Todd Bertuzzi can still remember scoring his first goal in the National Hockey League. Boston.  First game in the NHL. First game to be played newly built Fleet Center. The date: October 7, 1995.

“It was a wrap-around,” recalled Bertuzzi, of the goal against Blaine Lacher.

The headline in the New York Times the next day read: ‘New Top Line Shows Promise for Islanders’. At the time Bertuzzi was a highly touted first-round pick who, at 20, was coming off a sensational 116-point season in the Ontario Hockey League with the Guelph Storm. His linemates that evening were Ziggy Palffy and Travis Green. That Bertuzzi scored in Boston, where his childhood idol, Phil Esposito, had scored so many times made the evening even more memorable.

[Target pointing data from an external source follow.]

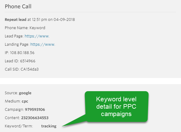Click the Campaign number 979593106
181x132 pixels.
point(35,110)
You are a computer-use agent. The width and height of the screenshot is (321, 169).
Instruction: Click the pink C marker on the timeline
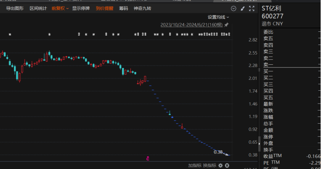148,158
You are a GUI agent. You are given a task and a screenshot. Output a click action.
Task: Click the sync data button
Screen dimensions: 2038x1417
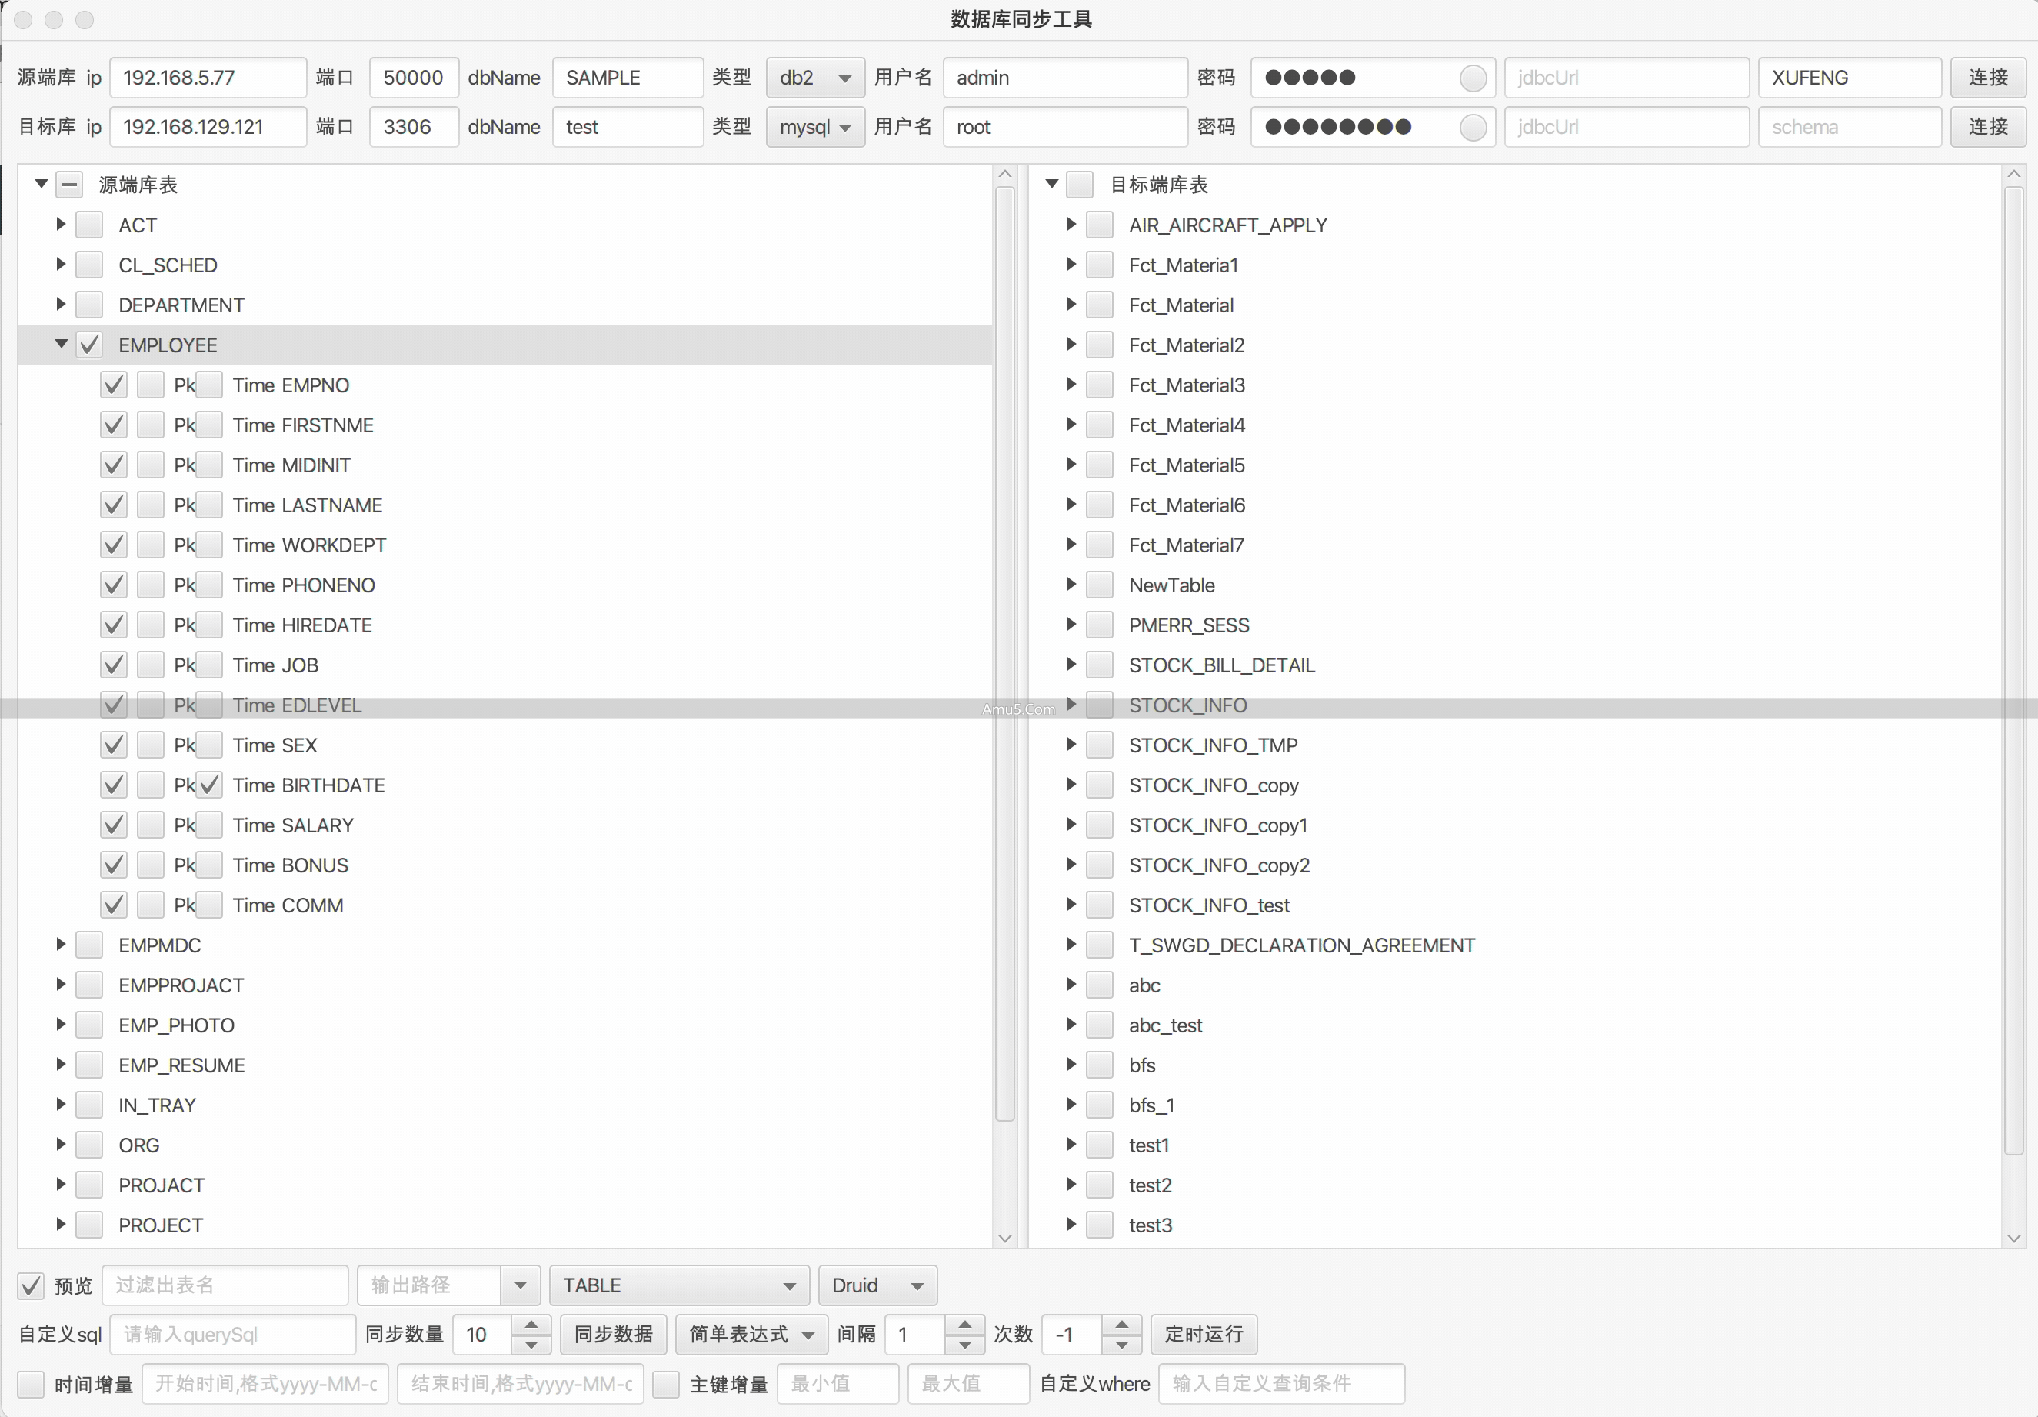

“It was pretty cool to get it over with. That’s always the biggest pressure, getting that first goal. Even to this day it is still like that,” said Bertuzzi. “It’s a big accomplishment to get your first goal, your first point. A lot of us dream of being there and then when you are finally there, the atmosphere of an NHL game is pretty neat, pretty special.”

Bertuzzi is getting that same feeling again this season as a Calgary Flame. After two seasons of trades and injuries, the big man with the soft hands is having fun playing hockey again.

“This year is fun. The past handful of years weren’t as much fun. Injuries. They exhaust you. Half the time you don’t want to come down to the rink. You just aren’t feeling good.”

Having traveled from Vancouver to Florida to Detroit then to Anaheim, Bertuzzi has settled in as a Calgary Flame. He is getting lots of ice time. He is producing points. He is enjoying the limelight that comes with playing in a hockey-mad Canadian city. It is, like we said, fun again.

“This year, even after a lousy start, we kept it pretty even in the dressing room,” Bertuzzi explained. “It’s a good room here. I think that is the key. I think, for a lot of teams, when you get in a slump it becomes miserable and the attitude changes. It becomes a cycle and you keep going down, down, down.”

Bertuzzi then looks at the NHL from a philosophical point of view.

“Do you want to lose? No. Are you going to win 82 games? Absolutely not. Are you going to lose 15, 20, 30 games? More than likely. So, when you get in a slump, shake it off as quickly as you can and get right back on the horse,” said Bertuzzi.

Even keel enough for you? At 33 years old and in his 13th season, not much is going to faze Bertuzzi. He is a veteran who has seen slumps, seen plenty of different dressing rooms, and played on the international stage. He is also a student of the game. Always has been.

Just ask Mike Keenan, the Flames current head coach, who was the coach in Vancouver when the Canucks pried Bertuzzi from the Islanders in 1997. The pair clicked immediately and have continued to develop their relationship – Keenan traded for Bertuzzi when he was the general manager in Florida.

“He came as a young player and he was very open-minded about learning about the game, sharing ideas,” said Keenan of Bertuzzi’s arrival in Vancouver. “That type of relationship has just continued from that time.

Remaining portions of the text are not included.